Streaming Search
This user guide provides details on how to configure, and use the Streaming Search feature to improve query performance and responsiveness.
What is Streaming Search?
Streaming Search allows OpenObserve to return query results through a single, persistent HTTP/2 connection. Instead of issuing one HTTP request per partition, the system streams the entire result set over one connection. This reduces overhead, improves dashboard performance, and provides faster response times during long-range queries.
Where to Find
The Streaming Search toggle is located under Management > General Settings.
Who Can Access
The Root
user and any other user with permission to update the Settings module can modify the Streaming Search setting. Access is controlled through role-based access control (RBAC).
Concepts
Partition
OpenObserve splits the total time range into partitions, each covering a segment of time or data volume. For example, an 8-hour query with 8 GB of data may be split into 8 partitions, each processing 1 GB. These partitions are executed sequentially and contribute partial results to the final output.
Mini-Partition
Based on the environment variable ZO_MINI_SEARCH_PARTITION_DURATION_SECS
, the first partition is divided into a mini-partition to return results faster. This is helpful when working with large time ranges.

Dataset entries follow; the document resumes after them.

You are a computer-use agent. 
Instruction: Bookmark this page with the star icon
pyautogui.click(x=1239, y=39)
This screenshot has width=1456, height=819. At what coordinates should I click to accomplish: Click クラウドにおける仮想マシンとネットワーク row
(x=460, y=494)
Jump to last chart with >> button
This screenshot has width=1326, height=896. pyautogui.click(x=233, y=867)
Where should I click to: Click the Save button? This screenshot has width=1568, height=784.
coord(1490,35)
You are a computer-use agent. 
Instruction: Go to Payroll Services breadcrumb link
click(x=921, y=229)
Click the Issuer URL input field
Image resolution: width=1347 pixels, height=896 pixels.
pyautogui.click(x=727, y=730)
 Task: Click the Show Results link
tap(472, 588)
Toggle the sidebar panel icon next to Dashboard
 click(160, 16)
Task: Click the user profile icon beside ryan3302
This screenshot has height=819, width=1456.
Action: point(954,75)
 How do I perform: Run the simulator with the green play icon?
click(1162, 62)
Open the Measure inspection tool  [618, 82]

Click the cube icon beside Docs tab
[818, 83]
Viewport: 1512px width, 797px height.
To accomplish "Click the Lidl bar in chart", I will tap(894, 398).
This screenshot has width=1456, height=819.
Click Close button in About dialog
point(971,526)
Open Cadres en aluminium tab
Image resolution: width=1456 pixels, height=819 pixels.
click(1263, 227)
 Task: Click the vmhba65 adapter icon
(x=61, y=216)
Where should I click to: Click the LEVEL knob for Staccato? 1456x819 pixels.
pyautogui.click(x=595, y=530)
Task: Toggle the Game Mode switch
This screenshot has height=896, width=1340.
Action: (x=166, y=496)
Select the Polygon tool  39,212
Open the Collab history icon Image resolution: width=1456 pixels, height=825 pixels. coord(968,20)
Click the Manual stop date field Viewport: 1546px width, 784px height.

The environment variable is enabled by default and it defines the duration of the mini-partition in seconds. By default, this is set to 60 seconds.
See how a mini-partition works:
Suppose you run a query over the past 12 hours.
- The first partition might normally span 1 hour of data.
- The mini-partition splits this into a smaller slice, such as 1 minute by default, or according to the configured duration.
- This 1-minute slice is processed first and returned quickly, allowing partial results to appear faster, while the rest of the query continues in the background.
Note: Only the first partition is affected. All subsequent partitions are processed at their normal size.
HTTP/2 Streaming
When Streaming Search is enabled, OpenObserve uses a single HTTP/2 connection to send the entire result set.
This enables:
- A larger in-memory cache that persists for the entire query
- Fewer HTTP round trips
- Faster response and improved dashboard rendering
Note: When Streaming Search is enabled, the mini-partition output is included in the same
_search_stream
response. All data is delivered over a single HTTP/2 connection. You do not see a separate request for the mini-partition.
Enable or Disable Streaming Search
- Go to Management.
- Select General Settings.
- Locate the Enable Streaming Search option.
- Toggle this switch to On to enable streaming mode, or Off to disable it.
- Click Save to apply the changes.
Without Streaming Search
- OpenObserve splits the query time range into multiple partitions.
- Each partition triggers a separate
_search
request. - The first partition includes a mini-partition by default.
- The mini-partition result is returned first in a separate request, followed by results from the full partitions.
- Each request has its own connection, and there is no query-wide cache across partitions.
- The browser must wait for multiple independent requests to complete, which can increase load times and perceived delay.
Performance Test: 2-week Dashboard Query
Panel 1 triggers 7 _search
requests and completes loading the data in 4.452 seconds.
Panel 2 triggers 57 _search
requests and completes loading the data in 25.987 seconds.
With Streaming Search
- OpenObserve still splits the query time range into partitions.
- The first partition includes a mini-partition by default.
- All partition results, including the mini-partition, are returned through a single
_search_stream
request. - The entire result is returned over a single HTTP/2 connection.
- The system uses a query-wide cache, which improves efficiency and reduces recomputation.
- There is no duplication of requests, which lowers server and browser load.
Performance Test: 2-week Dashboard Query
Panel 1 triggers 1 _search_stream
request and completes loading the data in 393 milliseconds.
Panel 2 triggers 1 _search_stream
request and completes loading the data in 1.29 seconds.
Considerations
- Requires HTTP/2 support in the network stack.
- Falls back to standard query mode if disabled.
- Partitioning behavior is automatic. Mini-partitioning improves the time-to-first-result without affecting the accuracy of final results.